Un paio di settimane fa, ero al Grand Canyon per recensire il Motorola Razr Fold quando ho avvistato un fiume in lontananza. Il Razr Fold ha una funzione Super Res Zoom che promette di rendere credibile una foto a 100x, così l'ho tirato fuori per un test. Poi mi sono ricordato che avevo anche il Samsung Galaxy S26 Ultra in tasca – il pioniere dello zoom a super-risoluzione – e ho scattato la stessa foto. Il risultato di Samsung era sfocato e macchiato. Il Motorola pieghevole, al contrario, è venuto nitido. Sul piccolo schermo, almeno; ingrandito al 100% diventa pixelato. Questo, come vedremo, è un tema.
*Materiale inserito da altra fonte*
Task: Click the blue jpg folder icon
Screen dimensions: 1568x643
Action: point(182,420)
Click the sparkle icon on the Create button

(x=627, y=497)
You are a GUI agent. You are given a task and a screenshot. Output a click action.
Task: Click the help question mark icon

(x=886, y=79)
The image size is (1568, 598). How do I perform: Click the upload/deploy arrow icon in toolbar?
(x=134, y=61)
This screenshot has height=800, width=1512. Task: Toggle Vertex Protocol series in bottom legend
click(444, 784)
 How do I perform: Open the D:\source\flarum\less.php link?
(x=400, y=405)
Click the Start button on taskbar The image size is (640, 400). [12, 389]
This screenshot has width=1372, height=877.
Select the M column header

Quando sono tornato a casa a Chicago, volevo vedere se fosse un colpo di fortuna o un pattern, così ho aggiunto il Pixel 10 Pro al mix e mi sono diretto al mio Six Flags locale. Ho trovato alcuni degli oggetti più lontani che potessi fotografare: una statua di Foghorn Leghorn a circa 75 metri, un quadrante di orologio a 135 metri, e un banco premi di peluche a 100 metri. Per riferimento, ho anche scattato foto ravvicinate con i miei occhiali Meta Oakley HSTN – perché niente dice "giornalismo serio" come occhiali intelligenti. Una nota sull'interfaccia: il Pixel riproduce un'animazione scintillante durante l'elaborazione della foto; il Razr pulisce l'immagine senza clamore; il Galaxy S26 Ultra non sembra elaborare affatto l'immagine, il che è ironico considerando quanta AI Samsung infila in ogni altra parte del telefono.
Sulla statua di Foghorn Leghorn, il Galaxy S26 Ultra non ha pulito affatto l'immagine. Il Pixel 10 Pro ha fatto un lavoro bello e liscio, mentre il Razr ha interpretato i riflessi sulla statua come texture – comunque, entrambi hanno surclassato il Galaxy. Punto al Pixel. Il quadrante dell'orologio, essendo familiare e ben rappresentato nei dati di training dell'AI, è stato più facile. In ordine di sfocatura: Samsung peggiore, poi Razr, poi Pixel che restituisce un'immagine molto pulita. Il banco dei peluche è stato più equilibrato: il Razr ha superato il Pixel (senza giochi di parole) catturando meglio texture e illuminazione, anche se l'immagine del Pixel era più liscia.
Per favorire Samsung, ho fotografato la luna di notte – il classico bersaglio dello zoom 100x dai tempi del Galaxy S20 Ultra. Il Pixel ha lottato duramente: il mirino saltava erraticamente, mostrando per lo più un puntino di luce, e lo scatto finale era sovraesposto. Il Razr e Samsung hanno entrambi catturato una luna leggermente sfocata, ma il Razr è riuscito a ottenere un po' più di nitidezza. Su un piccolo schermo o sui social, entrambi sembrano ugualmente buoni. La differenza chiave sembra essere il riconoscimento della scena: quando Samsung sa cosa sta guardando, trova buone impostazioni. Quando non lo sa, indovina e basta. Il Razr e il Pixel hanno un'AI più ampia che pulisce più immagini indipendentemente.
Samsung sta scivolando indietro rispetto ai concorrenti nella categoria dello zoom a super-risoluzione. E ricordate: il Motorola è un pieghevole – una categoria che di solito compromette le fotocamere. Il fatto che questo confronto sia persino possibile è una testimonianza della tecnologia fotografica di Motorola. Samsung, è ora di mettersi al passo.